* **The problem**: Between the line containing "Image resolution: width=1000" and the line containing "You are a GUI" lies a run of lines; give that run again exactly, with both of those lines, and nothing else from the entries below.

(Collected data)
* * * * * * * * *

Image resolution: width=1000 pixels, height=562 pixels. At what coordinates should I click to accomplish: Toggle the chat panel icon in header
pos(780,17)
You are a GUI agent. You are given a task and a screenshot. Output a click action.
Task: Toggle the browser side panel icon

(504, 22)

* * * * * * * * *

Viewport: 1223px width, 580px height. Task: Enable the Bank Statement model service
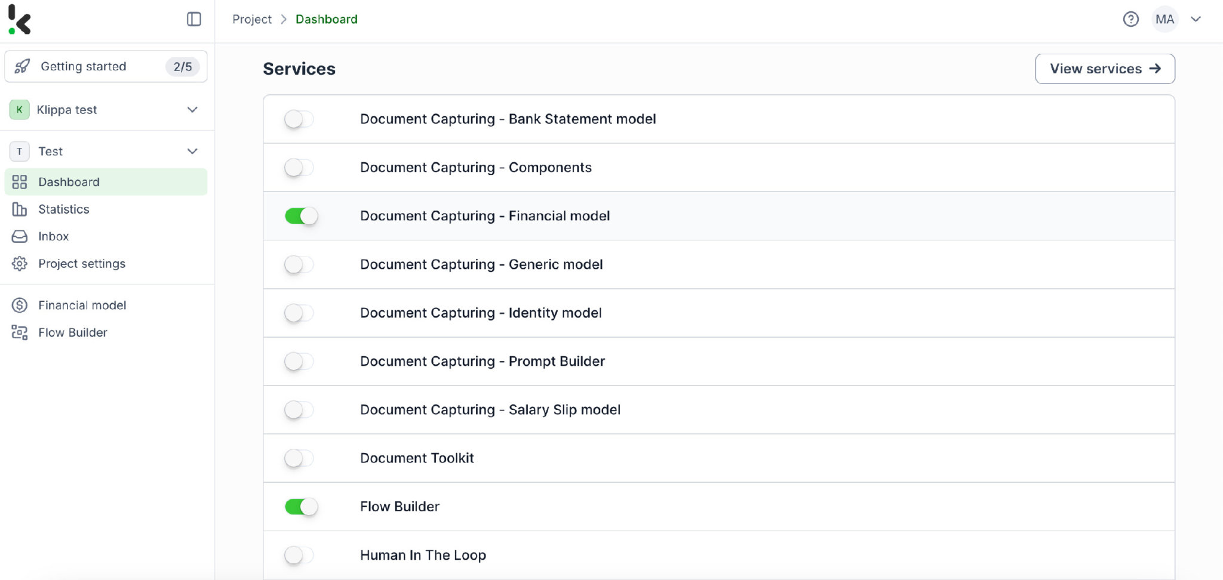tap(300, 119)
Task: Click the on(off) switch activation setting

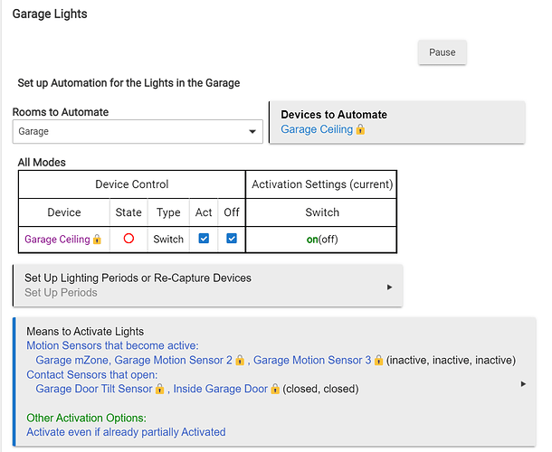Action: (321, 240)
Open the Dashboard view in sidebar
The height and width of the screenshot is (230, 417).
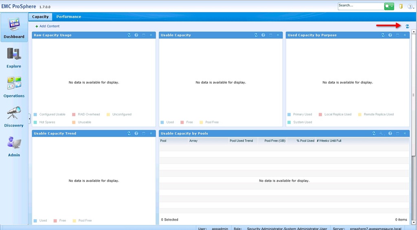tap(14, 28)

* * * * * * * * *

* **Answer box**:
Image resolution: width=1000 pixels, height=562 pixels. At what coordinates should I click to accomplish: Toggle the chat panel icon in header
pos(780,17)
You are a GUI agent. You are given a task and a screenshot. Output a click action.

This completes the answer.